→ **TASK**:
Your reply is to be the lines below, exactly as written, with images omitted.

****

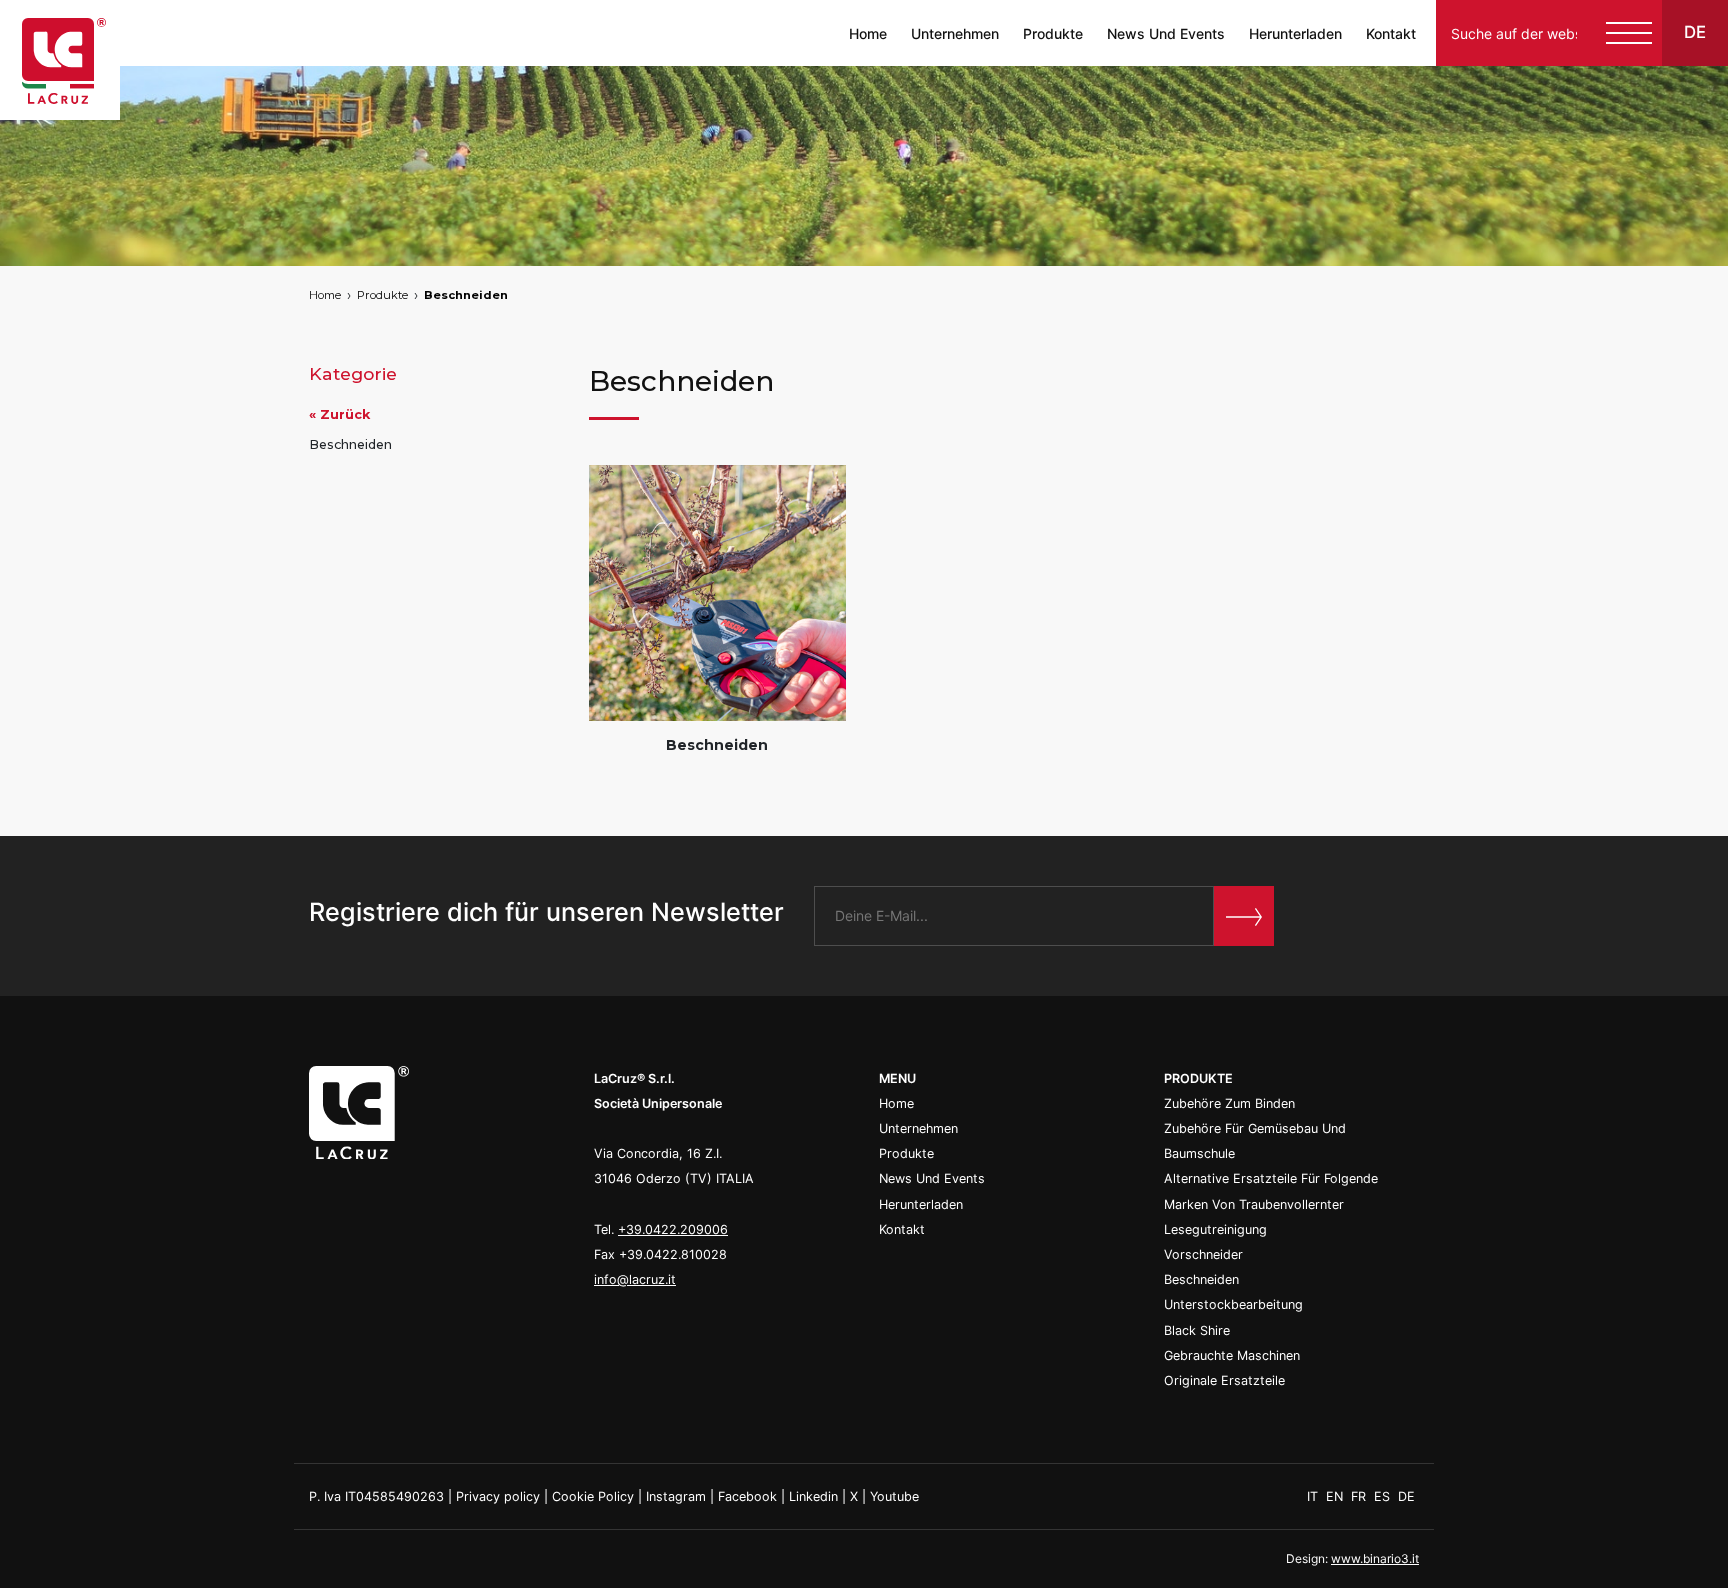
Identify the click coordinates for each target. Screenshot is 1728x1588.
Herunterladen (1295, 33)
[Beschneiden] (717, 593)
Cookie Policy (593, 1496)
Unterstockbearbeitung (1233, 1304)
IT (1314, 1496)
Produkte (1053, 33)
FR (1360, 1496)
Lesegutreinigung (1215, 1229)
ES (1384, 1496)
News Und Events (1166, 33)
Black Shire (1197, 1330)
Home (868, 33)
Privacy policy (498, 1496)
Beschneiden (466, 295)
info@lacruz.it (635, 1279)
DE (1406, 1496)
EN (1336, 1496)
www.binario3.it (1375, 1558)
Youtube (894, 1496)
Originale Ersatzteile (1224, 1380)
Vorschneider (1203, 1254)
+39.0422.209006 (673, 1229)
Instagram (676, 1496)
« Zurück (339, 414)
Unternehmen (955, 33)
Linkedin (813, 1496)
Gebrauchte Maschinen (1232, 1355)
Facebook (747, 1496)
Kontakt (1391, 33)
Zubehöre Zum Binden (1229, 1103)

****

→ **ANSWER SECTION**:
Identify the click coordinates for each target. Screenshot is 1728x1588.
Herunterladen (1295, 33)
[Beschneiden] (717, 593)
Cookie Policy (593, 1496)
Unterstockbearbeitung (1233, 1304)
IT (1314, 1496)
Produkte (1053, 33)
FR (1360, 1496)
Lesegutreinigung (1215, 1229)
ES (1384, 1496)
News Und Events (1166, 33)
Black Shire (1197, 1330)
Home (868, 33)
Privacy policy (498, 1496)
Beschneiden (466, 295)
info@lacruz.it (635, 1279)
DE (1406, 1496)
EN (1336, 1496)
www.binario3.it (1375, 1558)
Youtube (894, 1496)
Originale Ersatzteile (1224, 1380)
Vorschneider (1203, 1254)
+39.0422.209006 (673, 1229)
Instagram (676, 1496)
« Zurück (339, 414)
Unternehmen (955, 33)
Linkedin (813, 1496)
Gebrauchte Maschinen (1232, 1355)
Facebook (747, 1496)
Kontakt (1391, 33)
Zubehöre Zum Binden (1229, 1103)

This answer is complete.